Four in five large GCC enterprises still rely solely on usernames and passwords for authentication to corporate networks, according to Microsoft’s Digital Transformation survey.
According to the report, the most striking finding was that, at a time when security professionals are recommending next-generation identity-management techniques such as facial recognition, biometric identification and two-factor authentication and conditional access (2FA).
Over 80 percent of large Gulf enterprises still use usernames and passwords as the exclusive means of log-in.
“The findings clearly show that many of the region’s enterprises have a long way to go to create secure environments for their customers, employees and their intellectual property,” said Mohammed Arif, regional director, Modern Workplace & Security, Microsoft Gulf.
“Traditional security models have focused on layered perimeter defence and building ‘better walls.’ Today, organisations need to have an always-on and multifaceted approach to security that constantly protects all endpoints, detects the early signs of a breach, and responds before that threat can cause damage.
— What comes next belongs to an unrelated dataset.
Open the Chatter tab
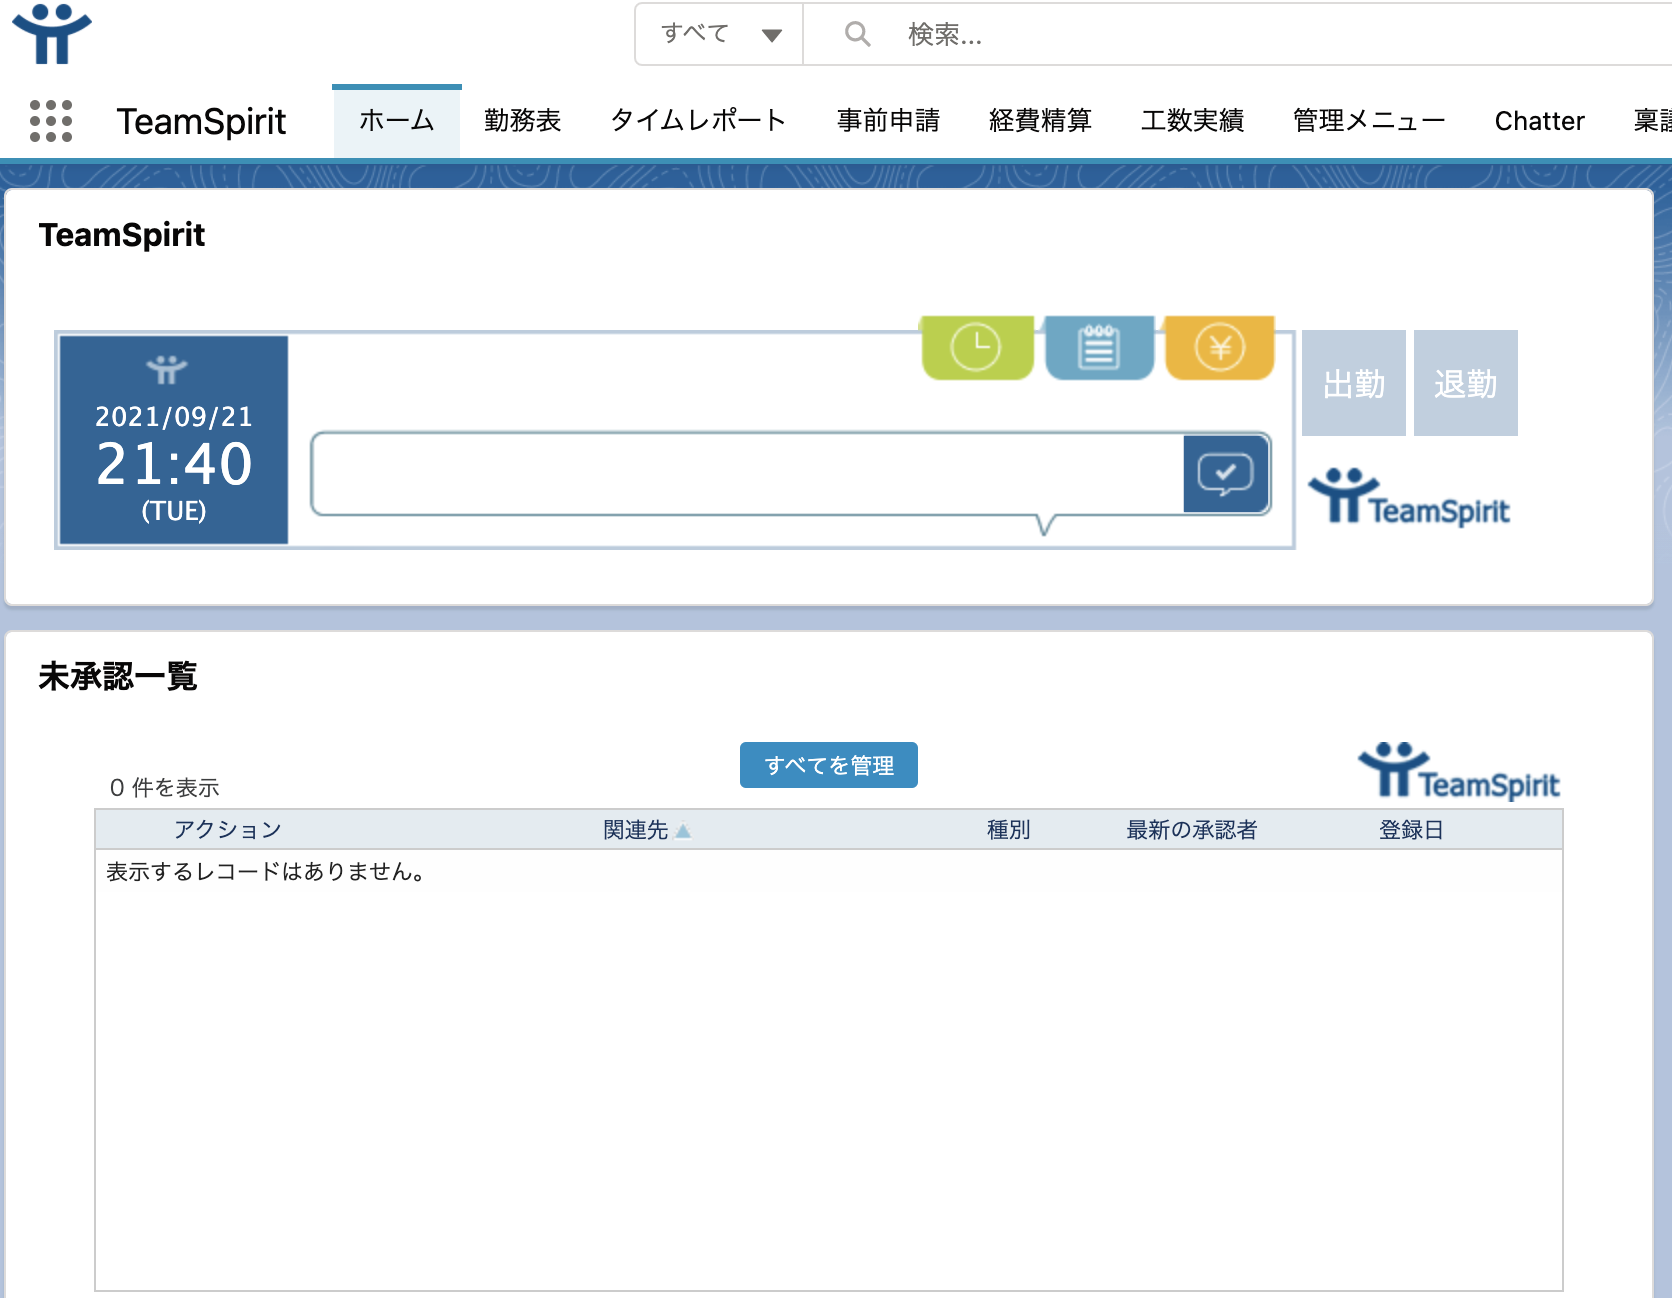1672x1298 pixels. point(1538,121)
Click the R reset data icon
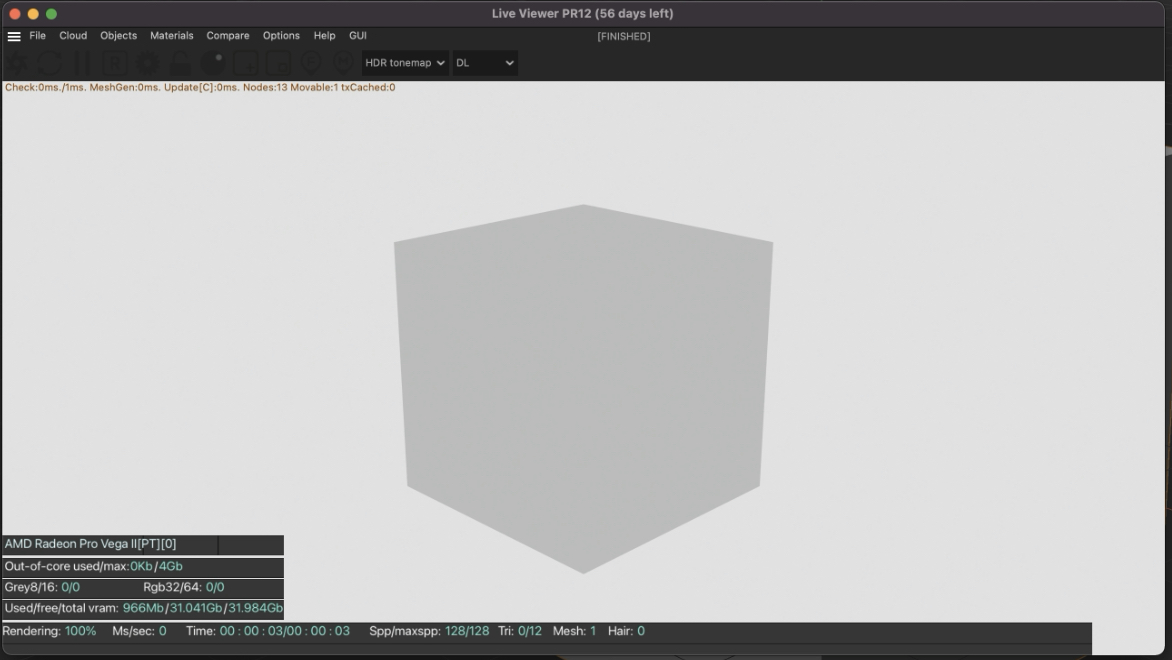The image size is (1172, 660). click(115, 63)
Modern cloud-based automated tools, including analytics based on machine learning and artificial intelligence, can help expedite response.”
As an example, Arif said Microsoft can build an intelligent security graph that can be applied to protect all endpoints, detect attacks, and accelerate responses. “Cloud providers can afford to integrate their products into holistic, machine-learning-driven, security frameworks, covering perimeter, infrastructure and data, both at rest and in transit. Far from being more vulnerable in the cloud, enterprises of all scales and industries are safer there, where they can innovate and grow with peace of mind.” He added.
Only around 11 percent used a 2FA SMS notification to support username-password authentication. About 7 percent reported using fingerprint-scanning and just under 1 percent had adopted facial recognition. In fact, the precise proportion of large Gulf enterprises using facial recognition (0.74 percent) was less than that for SMEs (1.08 percent).
The survey results also exposed a need for greater protection from unwanted emails, ranging from nuisance mail (spam) to more sinister communications (such as phishing attempts). More than half (51 percent) of those reported a 10 percent-or-higher proportion of unwanted emails in corporate inboxes. And 41 percent admitted to having clicked on links within such emails that led to unwanted websites.
The research, recently carried out by Microsoft, asked respondents from almost 1,000 GCC-based organisations a series of questions about their awareness of, and attitude to, digital transformation. Questions on security covered a range of areas, from data protection to authentication.
The survey also explored the extent to which large Gulf enterprises have classified their data. Data classification policies (the separation of data files by varying degrees of sensitivity) have long been considered by security professionals as a fundamental requirement in guaranteeing robust IP and privacy protections. However, just over 61 percent of those surveyed said their organisation did not yet have a data classification solution in place.